Jawahar Navodaya Vidyalaya, Veleru is one of the approximately 661 Jawahar Navodaya Vidyalayas in India, located in Veleru village, Bapulapadu mandal near Hanuman Junction in Andhra Pradesh. It was established in 1989 by the Department of Education, MHRD.| Jawahar Navodaya Vidyalayas were planned to set up in all the districts of the country in order to provide an education to children from predominantly rural areas. They form a part of the system of gifted education.

Objectives of JNV schools
To provide CBSE education
To promote national integration among students through a policy of migration
To encourage and promote talent predominantly from rural areas and weaker sections
To function as a pace setter institution in the district
To inculcate all-around development, i.e., excelling in academics, music, games, SUPW, art in all aspects.

History
The school was established in 1989, and 32 acres of land for establishing the school is donated by Sri. Donavalli Gurunatham garu and Smt. Donavalli Balamma garu.

Academics

The school provides education from the 6th to the 12th standard. An entrance test is conducted and 80 students are selected every year from 5th standard at district level. This exam comprises three parts and a total of 100 questions-50 questions of mental ability, 25 questions of English / regional language, 25 questions from mathematics.

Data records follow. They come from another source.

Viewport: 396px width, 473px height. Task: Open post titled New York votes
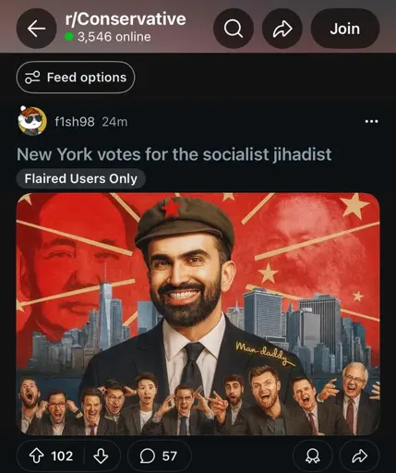(174, 154)
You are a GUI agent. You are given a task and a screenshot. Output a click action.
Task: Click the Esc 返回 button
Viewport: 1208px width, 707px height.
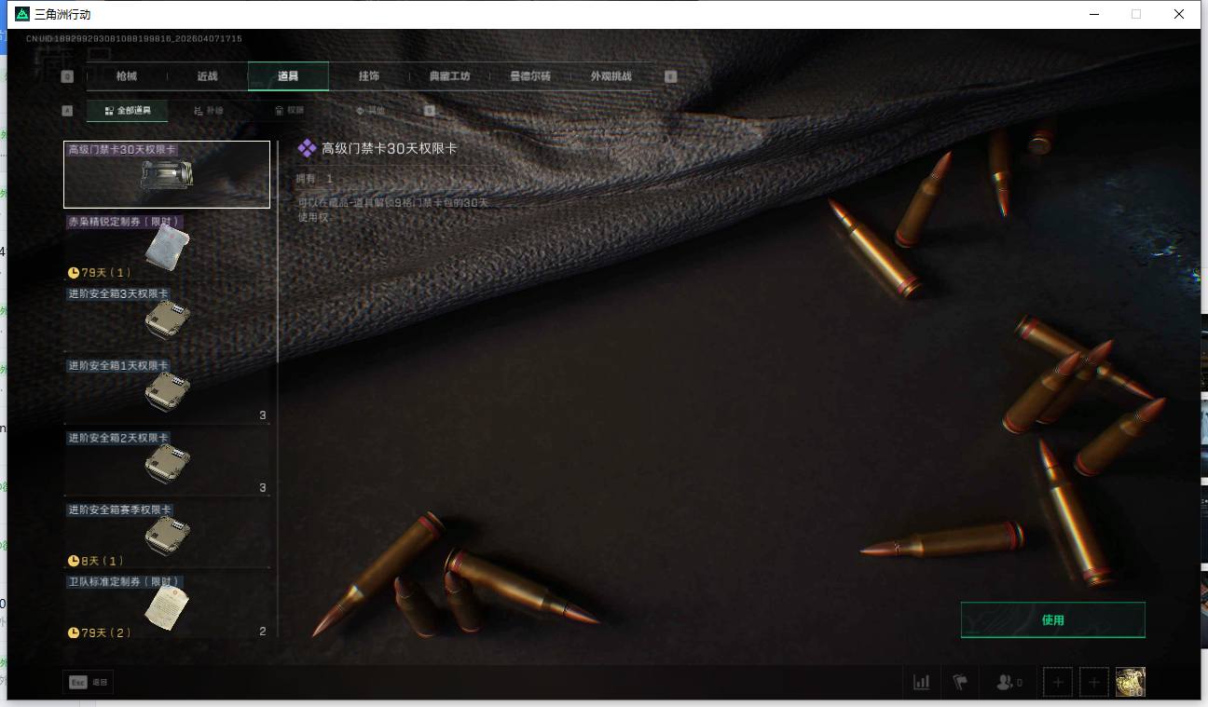(x=89, y=682)
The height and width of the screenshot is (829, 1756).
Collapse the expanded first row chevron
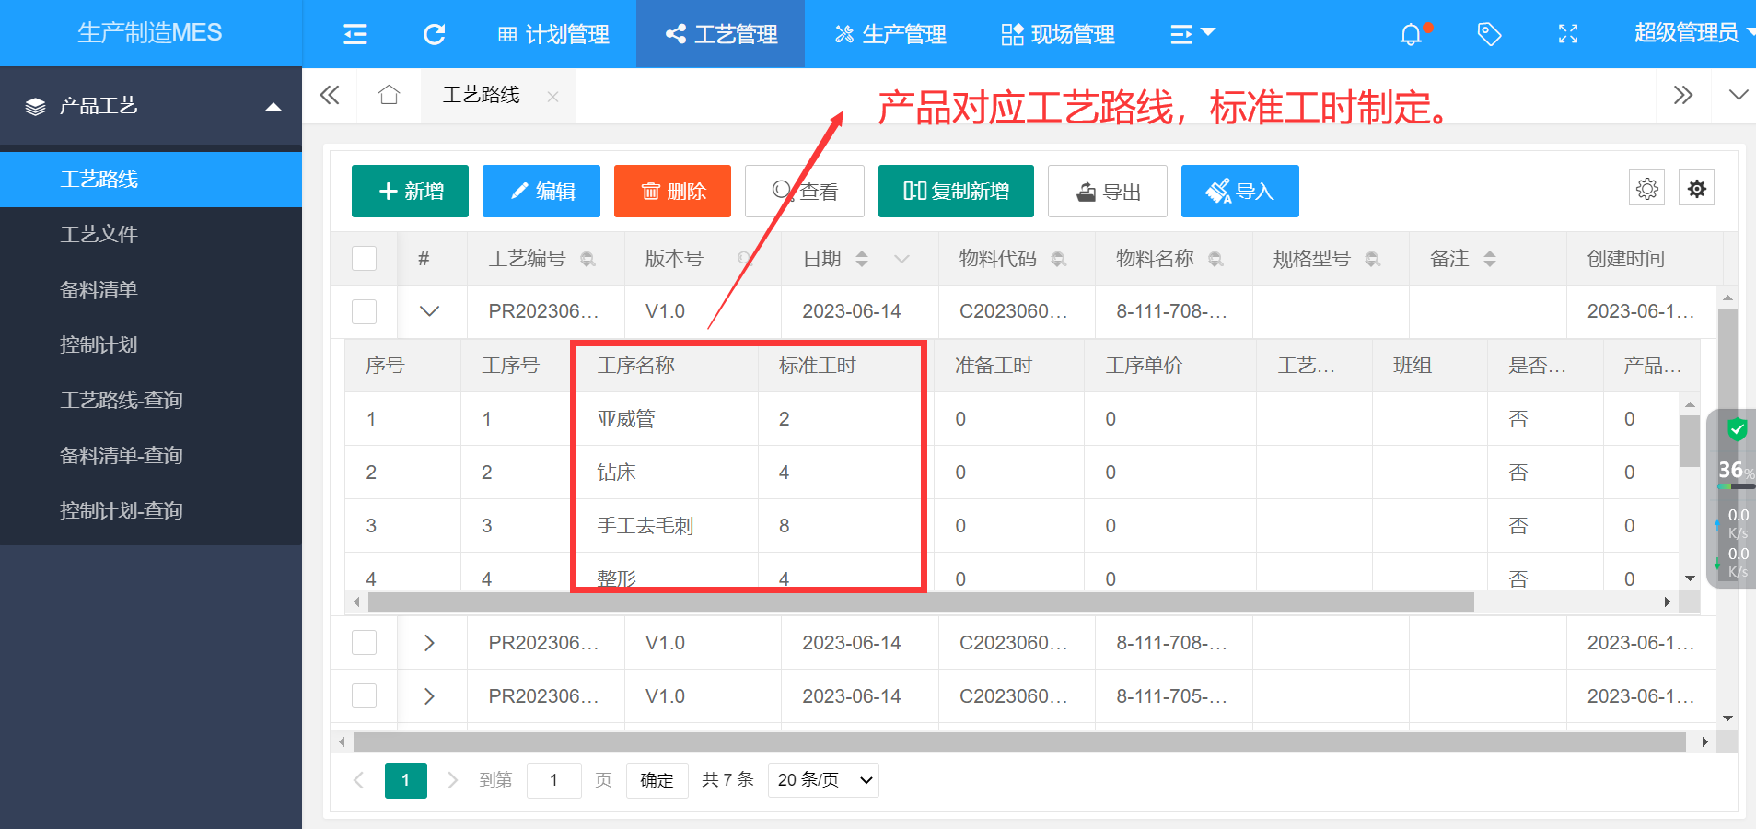coord(429,311)
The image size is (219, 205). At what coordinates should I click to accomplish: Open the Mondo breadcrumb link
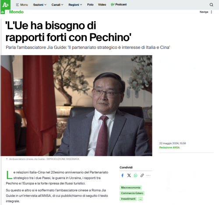(16, 12)
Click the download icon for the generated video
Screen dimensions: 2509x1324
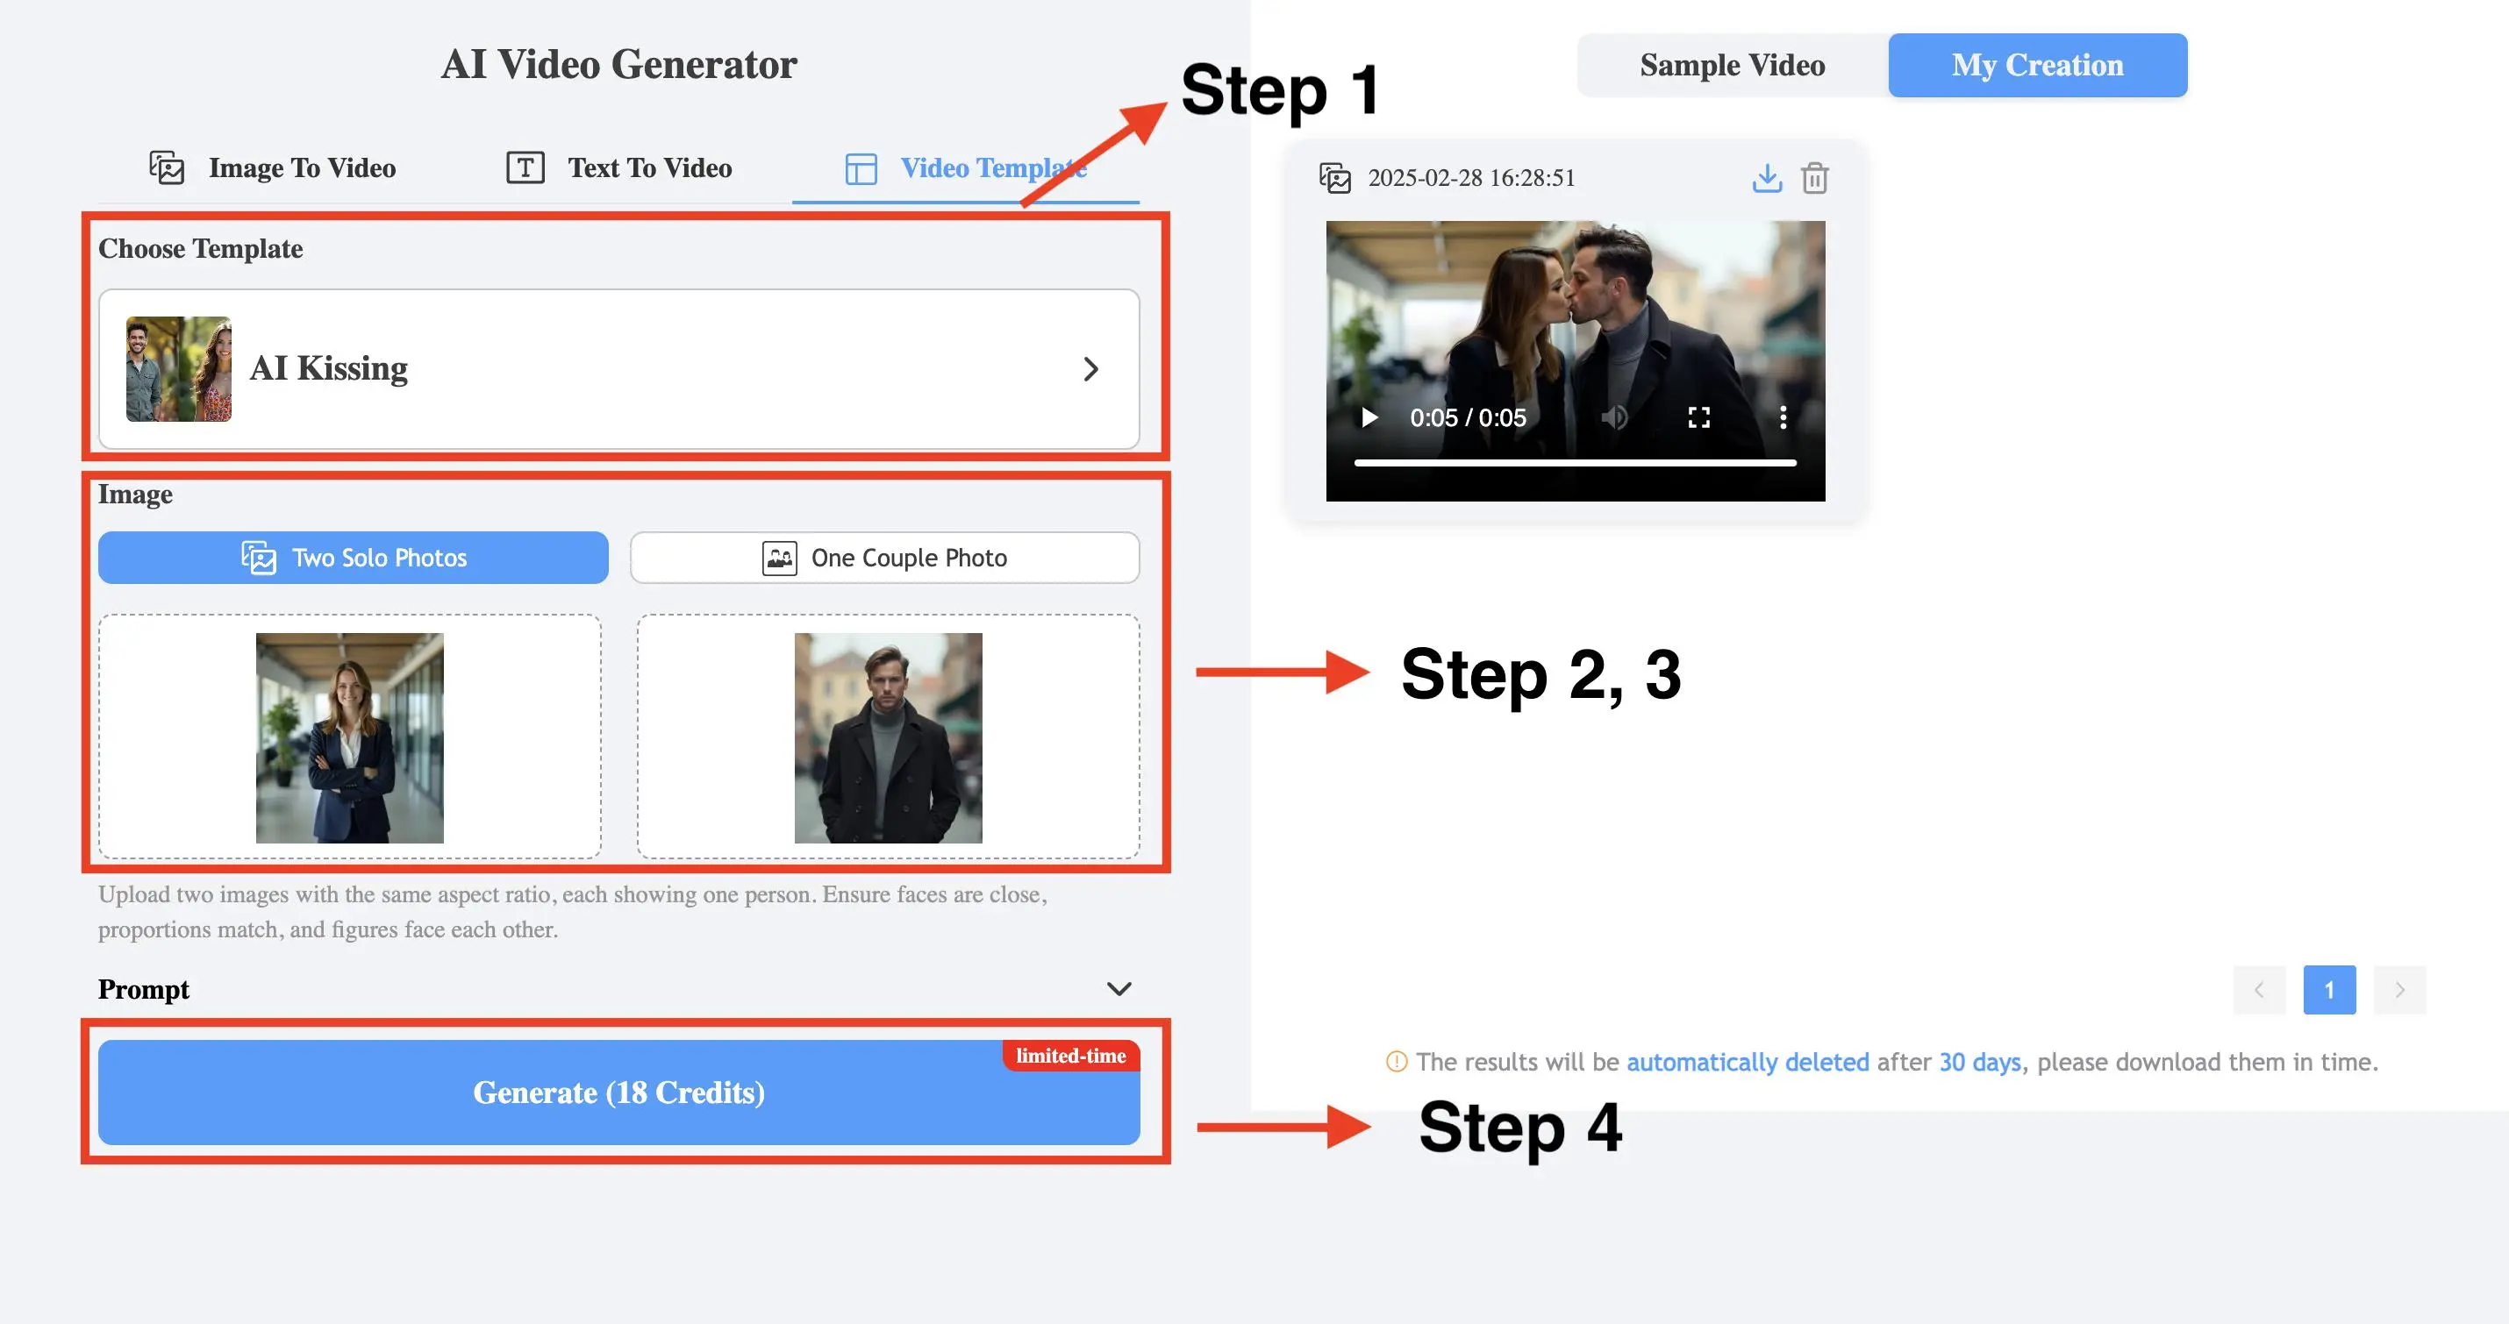pos(1767,177)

In 8th standard also exam will be conducted if any seats are remaining which is known as lateral entry. 

If any seats are remaining in 11th class these seats are filled by interview and 10th class marks.

The school follows the Central Board of Secondary Education-C.B.S.E syllabus and N.C.E.R.T textbooks. Medium of instruction: English.

Academics are wonderful which are taught by very highly qualified teachers and with the help digital classroom.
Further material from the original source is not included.